- [EXERCISE INSTRUCTIONS] Copy, exactly and without additions, every line in the records below from the one holding "Go to previous year in calendar" through the one holding "The image size is (662, 458).", both ends included.

- [DATA EXTRACT]

——————

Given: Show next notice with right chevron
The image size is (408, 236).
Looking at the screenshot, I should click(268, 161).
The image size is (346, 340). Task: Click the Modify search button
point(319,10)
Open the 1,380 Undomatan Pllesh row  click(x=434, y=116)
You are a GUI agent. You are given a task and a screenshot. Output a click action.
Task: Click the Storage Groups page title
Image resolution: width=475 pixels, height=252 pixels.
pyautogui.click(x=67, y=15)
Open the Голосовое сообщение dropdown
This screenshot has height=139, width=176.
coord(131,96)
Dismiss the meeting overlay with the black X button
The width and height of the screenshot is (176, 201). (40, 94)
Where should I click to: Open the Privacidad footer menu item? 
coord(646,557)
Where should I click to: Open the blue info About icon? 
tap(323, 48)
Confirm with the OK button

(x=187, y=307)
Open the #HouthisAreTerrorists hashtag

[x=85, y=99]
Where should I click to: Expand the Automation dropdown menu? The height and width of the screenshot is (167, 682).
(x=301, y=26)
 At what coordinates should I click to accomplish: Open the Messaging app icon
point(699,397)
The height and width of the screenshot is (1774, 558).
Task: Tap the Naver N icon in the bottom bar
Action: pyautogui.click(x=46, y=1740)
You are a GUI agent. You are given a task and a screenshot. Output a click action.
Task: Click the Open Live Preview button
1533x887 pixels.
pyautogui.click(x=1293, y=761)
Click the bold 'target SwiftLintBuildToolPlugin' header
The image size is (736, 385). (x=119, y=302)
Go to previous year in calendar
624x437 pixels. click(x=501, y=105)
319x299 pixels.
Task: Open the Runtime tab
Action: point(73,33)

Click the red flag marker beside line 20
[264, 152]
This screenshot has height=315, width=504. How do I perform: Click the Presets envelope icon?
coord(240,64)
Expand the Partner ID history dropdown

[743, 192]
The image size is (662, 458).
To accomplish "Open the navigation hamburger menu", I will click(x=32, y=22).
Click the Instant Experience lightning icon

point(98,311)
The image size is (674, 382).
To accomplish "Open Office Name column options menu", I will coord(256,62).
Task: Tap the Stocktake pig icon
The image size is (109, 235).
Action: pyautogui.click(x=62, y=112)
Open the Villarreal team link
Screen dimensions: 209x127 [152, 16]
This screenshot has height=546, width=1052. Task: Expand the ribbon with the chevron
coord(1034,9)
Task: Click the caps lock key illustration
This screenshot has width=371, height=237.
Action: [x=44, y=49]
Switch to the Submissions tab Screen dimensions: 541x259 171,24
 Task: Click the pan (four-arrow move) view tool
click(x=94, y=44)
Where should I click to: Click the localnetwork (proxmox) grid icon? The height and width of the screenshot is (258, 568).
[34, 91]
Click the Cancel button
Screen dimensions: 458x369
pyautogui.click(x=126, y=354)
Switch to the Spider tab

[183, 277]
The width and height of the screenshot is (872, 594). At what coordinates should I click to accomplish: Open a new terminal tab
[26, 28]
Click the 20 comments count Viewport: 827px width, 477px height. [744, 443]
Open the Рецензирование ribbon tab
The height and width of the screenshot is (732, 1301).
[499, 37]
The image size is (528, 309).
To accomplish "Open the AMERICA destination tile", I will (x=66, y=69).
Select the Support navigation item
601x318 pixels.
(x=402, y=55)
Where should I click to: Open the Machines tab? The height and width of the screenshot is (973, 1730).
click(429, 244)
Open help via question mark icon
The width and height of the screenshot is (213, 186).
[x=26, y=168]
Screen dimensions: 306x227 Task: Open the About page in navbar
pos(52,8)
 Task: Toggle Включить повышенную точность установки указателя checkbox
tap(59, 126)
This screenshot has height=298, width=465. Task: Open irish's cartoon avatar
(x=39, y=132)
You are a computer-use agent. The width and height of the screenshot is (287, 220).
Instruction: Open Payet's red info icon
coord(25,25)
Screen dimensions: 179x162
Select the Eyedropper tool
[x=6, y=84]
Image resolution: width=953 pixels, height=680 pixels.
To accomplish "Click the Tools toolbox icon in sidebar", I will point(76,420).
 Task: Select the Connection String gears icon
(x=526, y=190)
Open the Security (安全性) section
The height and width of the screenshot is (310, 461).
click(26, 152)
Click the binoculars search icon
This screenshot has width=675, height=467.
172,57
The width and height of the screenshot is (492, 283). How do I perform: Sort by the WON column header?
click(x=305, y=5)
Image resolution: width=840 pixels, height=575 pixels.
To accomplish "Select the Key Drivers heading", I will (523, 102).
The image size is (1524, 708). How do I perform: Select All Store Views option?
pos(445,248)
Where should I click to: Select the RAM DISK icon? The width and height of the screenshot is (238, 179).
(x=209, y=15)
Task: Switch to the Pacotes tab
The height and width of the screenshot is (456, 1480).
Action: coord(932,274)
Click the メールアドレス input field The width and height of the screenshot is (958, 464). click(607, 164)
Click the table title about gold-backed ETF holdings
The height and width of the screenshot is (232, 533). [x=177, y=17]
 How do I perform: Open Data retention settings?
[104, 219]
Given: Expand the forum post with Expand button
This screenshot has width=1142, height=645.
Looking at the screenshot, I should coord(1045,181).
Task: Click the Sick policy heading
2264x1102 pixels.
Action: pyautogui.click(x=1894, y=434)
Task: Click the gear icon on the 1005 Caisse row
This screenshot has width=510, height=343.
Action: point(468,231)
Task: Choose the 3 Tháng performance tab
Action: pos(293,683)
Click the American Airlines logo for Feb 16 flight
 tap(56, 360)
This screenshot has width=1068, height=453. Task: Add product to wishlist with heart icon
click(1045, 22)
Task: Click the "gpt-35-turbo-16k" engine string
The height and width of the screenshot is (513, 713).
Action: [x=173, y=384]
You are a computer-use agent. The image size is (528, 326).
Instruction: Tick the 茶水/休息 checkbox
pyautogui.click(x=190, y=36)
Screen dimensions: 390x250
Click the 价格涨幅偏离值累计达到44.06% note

——————

- [OUTPUT FOR THIS TASK]
Go to previous year in calendar
624x437 pixels. click(x=501, y=105)
319x299 pixels.
Task: Open the Runtime tab
Action: point(73,33)

Click the red flag marker beside line 20
[264, 152]
This screenshot has height=315, width=504. How do I perform: Click the Presets envelope icon?
coord(240,64)
Expand the Partner ID history dropdown

[743, 192]
The image size is (662, 458).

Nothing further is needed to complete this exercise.